Waffle-icious & Name that Skein Contest

Last night you’ll recall I made some yeasted waffle batter. This  morning I got up and went on to part II of the waffle making odyssey.  J- glad you mentioned about the egg whites, I was dubious, but in the end I agree – very much worth it!

I had to look up some videos on how to fold in the whipped eggs, since I usually go at it too hard and lose all the air.  I think I managed it quite well, if i do say so myself!

The batter was really thick – you can see how the cup just stands straight up in it.

When the waffle iron was ready, I spooned just under half a cup of batter into each of the four compartments, worried that it might overspill. I needn’t have worried – half a cup would have been just right and the batter is so thick it can’t really spill out.

They smelled amazing – at first like baking bread, and then caramelly and toasty.  They came out nice and crisp on the outside, and the crumb was tender and airy. I have to admit the waffle was a little too buttery for my taste…the 3/4 butter resulted in a very rich waffle which would work well as a dessert with whipped cream and strawberries.  But for breakfast I prefer something a little less rich.

DH had to of course have some for his breakfast, and he announced that these were the best I’d made so far. He loves butter.

These were my best effort so far. There are a few tweaks I would make –  I think the one and a half stick of butter was a little overkill.  Just one stick of butter (1/2 cup) would do;  I only used 1.5 tablespoons of sugar as I was afraid it would be too sweet; it wasn’t at all, so I will try the recommended 2 tbsps.

Compared to the Marion Cunningham yeasted waffle batter, which was on the thin side (it has a full cup more liquid in the batter), I really like this one. It was easy to make, the batter was a scoop and dump jobbie rather than a pouring one.  On its own the waffle was a bit salty, but married with maple syrup? Heaven!

Another difference – the one I used today had no baking soda – which is there to react with buttermilk and give the waffle lift.  With yeast there is no need – it’s all airy and lifty already.

Today’s waffle comes from Kate Habershon’s Pancakes and Waffles recipe book (we use the pancake recipe in there all the time and love it).

First whisk/sift the dry ingredients:

1 tsp yeast (I used the rapid rise stuff – no need to activate in water first)
1 tsp salt
2tbps sugar
2 cups flour

Then mix the wet ingredients together:

1.5 cups milk
1.5 sticks butter melted & cooled
1 tsp vanilla extract

Then whisk the liquid into the dry.  Cover with clingfilm and let sit out at room temperature overnight.

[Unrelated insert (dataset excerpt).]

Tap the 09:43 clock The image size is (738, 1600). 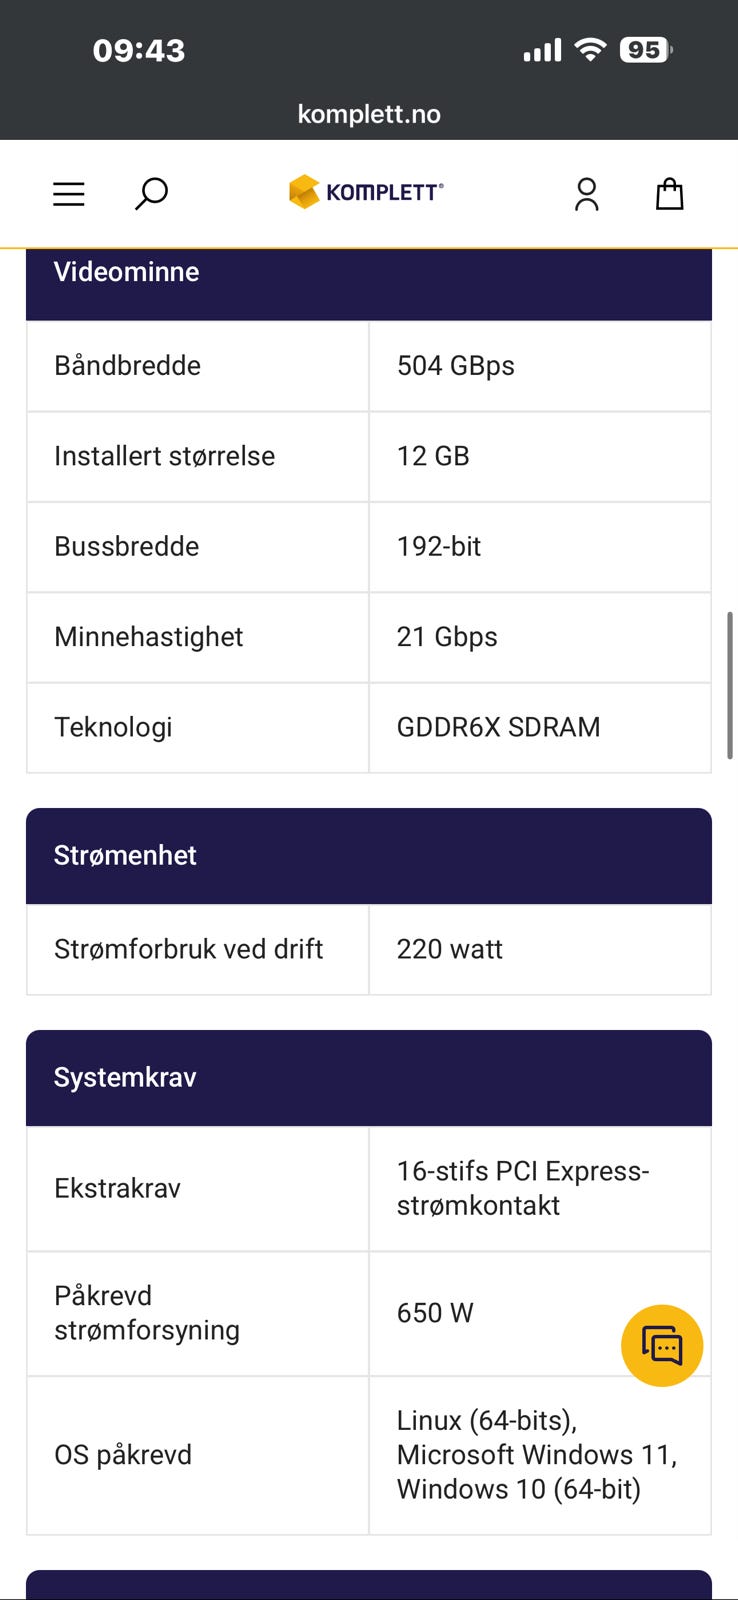click(x=139, y=50)
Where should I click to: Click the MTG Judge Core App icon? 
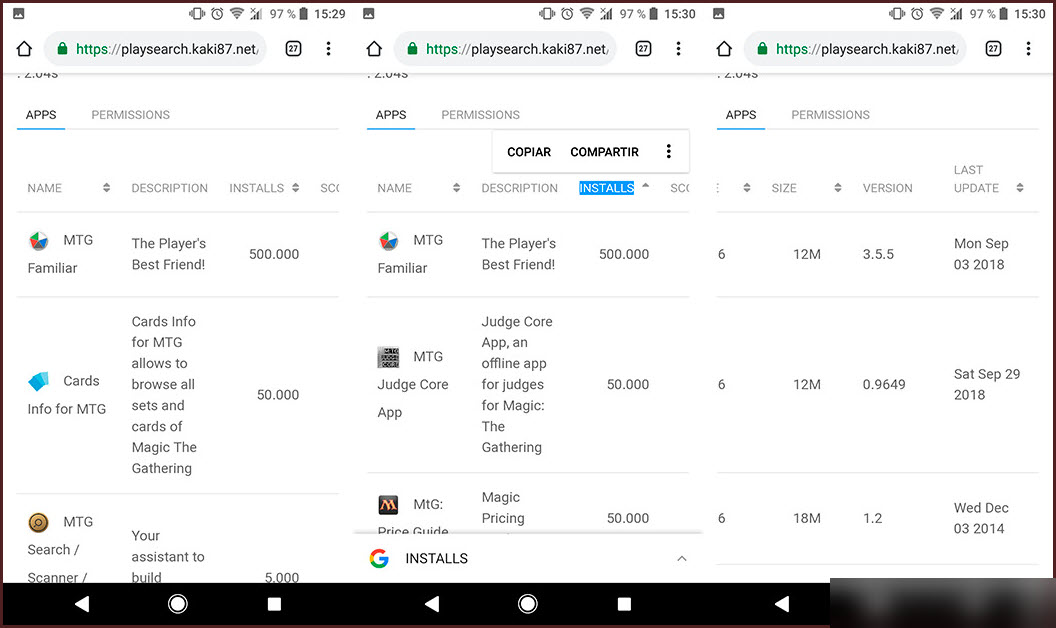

The next morning, separate 3 eggs. Preheat waffle iron. Beat the egg whites till they are stiff (I only used 2- still yummy!). Whisk in the egg yolks then fold in the egg whites.   Then pour 1/2 cup per compartment and close lid. Wait for yumminess to cook. Eat with maple syrup!

Went to see a friend’s new house this morning (with said waffles),  followed by a knitty afternoon with the girls at Westfield, including Hattie from Bristol & Joy all the way down from Malvern!  We frustrated our waiter at Wahaca – we were all so busy chatting he was having a hard time keeping our attention long enough to get our orders. Ah well, when there is knitting and chatting to be done can you blame us?

I also have photos of finished yarn!  They are a little blurry as I took them with my iphone, but the colours are not too far off.

This is the grey and pink Sokkusu-X, which is going to grow up to be one of my colourways. I just don’t yet have a name for it…

The three on the right are all pink/grey, two with light grey and one with dark grey.  The left skein will also grow up to be a colourway – it purple and green and yellow, like an iris.

These are Dyepot Babies – they may become colourways, but I haven’t decided yet.  Probably the two reds since I liked them and I know how to remake them.

Purple Dyepot Babies.

Now for my first contest of 2011: Name that Skein!  The pink/light grey, pink/dark grey and iris coloured colourways all need names.  Put your suggestions in the comments. If I use one of your suggestions as the name of one of those three colourways,  I’ll send you a skein of Sokkusu-X in the colourway you named.  Happy naming!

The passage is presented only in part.